🤖 AI Summary
This work addresses the limitation of existing large language model–based image search agents, which lack a persistent memory mechanism and consequently struggle to maintain contextual coherence over extended interactions or transfer learned experience across tasks. To overcome this, the authors propose a training-free hierarchical memory system that, for the first time, integrates human cognition–inspired components—working memory, episodic memory, and semantic memory—into multimodal large language models. This architecture enables context-aware multi-step reasoning and facilitates the reuse of past experiences. Evaluated on the DISBench benchmark, the proposed method substantially improves retrieval performance, achieving gains of up to 18.5%, thereby effectively alleviating a critical bottleneck faced by memoryless agents in deep image search scenarios.
📝 Abstract
Deep Image Search requires multi-step reasoning over rich contextual cues, such as time, location, and event relations. However, most existing LLM-based agents are stateless and reactive, lacking persistent memory to maintain long-horizon context or transfer experience across tasks, which often leads to execution drift and experience isolation.
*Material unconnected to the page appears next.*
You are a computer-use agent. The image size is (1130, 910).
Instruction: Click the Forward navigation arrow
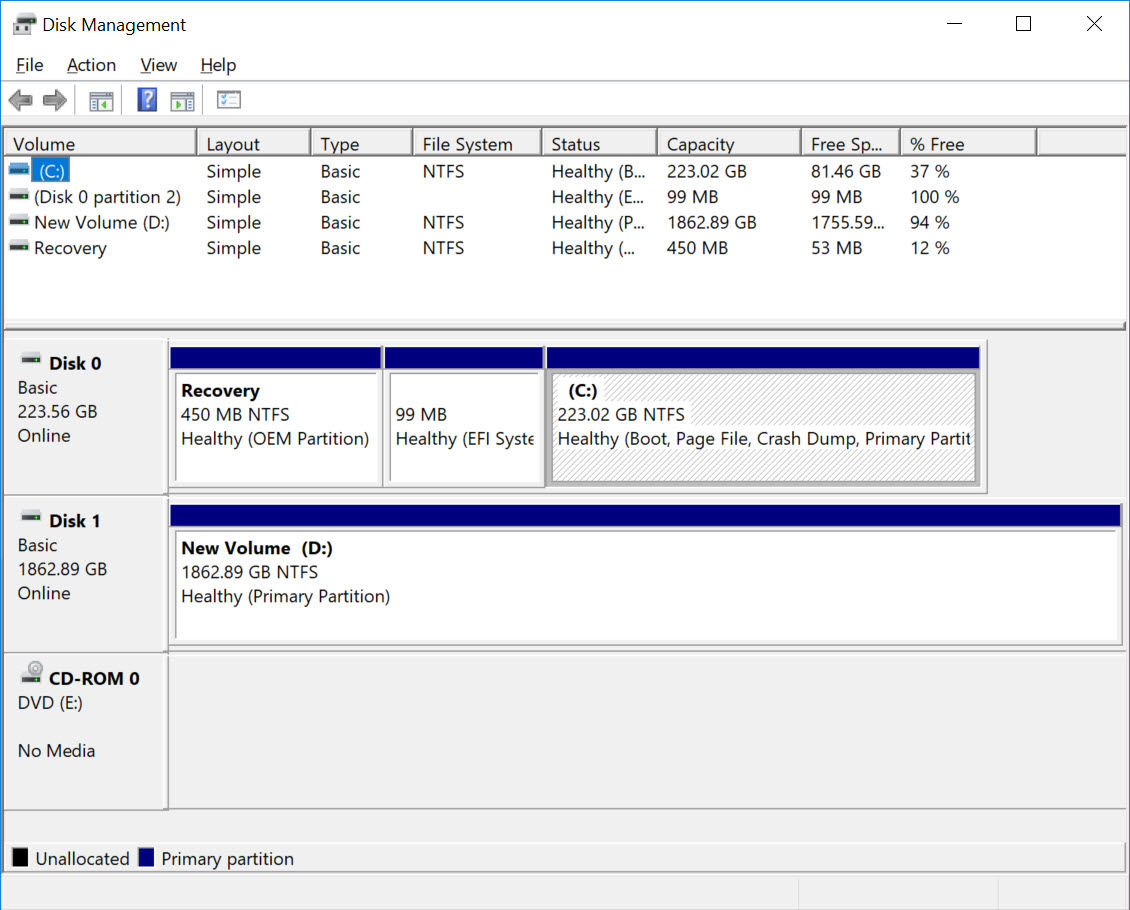pyautogui.click(x=54, y=99)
To address these limitations, we propose PhotoCraft, a training-free, hierarchical memory system for photo-search agents. Inspired by human cognition, PhotoCraft equips MLLMs with working, episodic, and semantic memory, which are dynamically invoked during reasoning to preserve logical consistency and knowledge transferability throughout multi-step reasoning and answer generation. Extensive experiments on DISBench demonstrate that PhotoCraft consistently improves context-aware retrieval across diverse MLLM backbones, achieving gains of up to 18.5\% and effectively mitigating key bottlenecks in memoryless deep image search, offering a practical path toward reliable and generalizable multimodal search agents.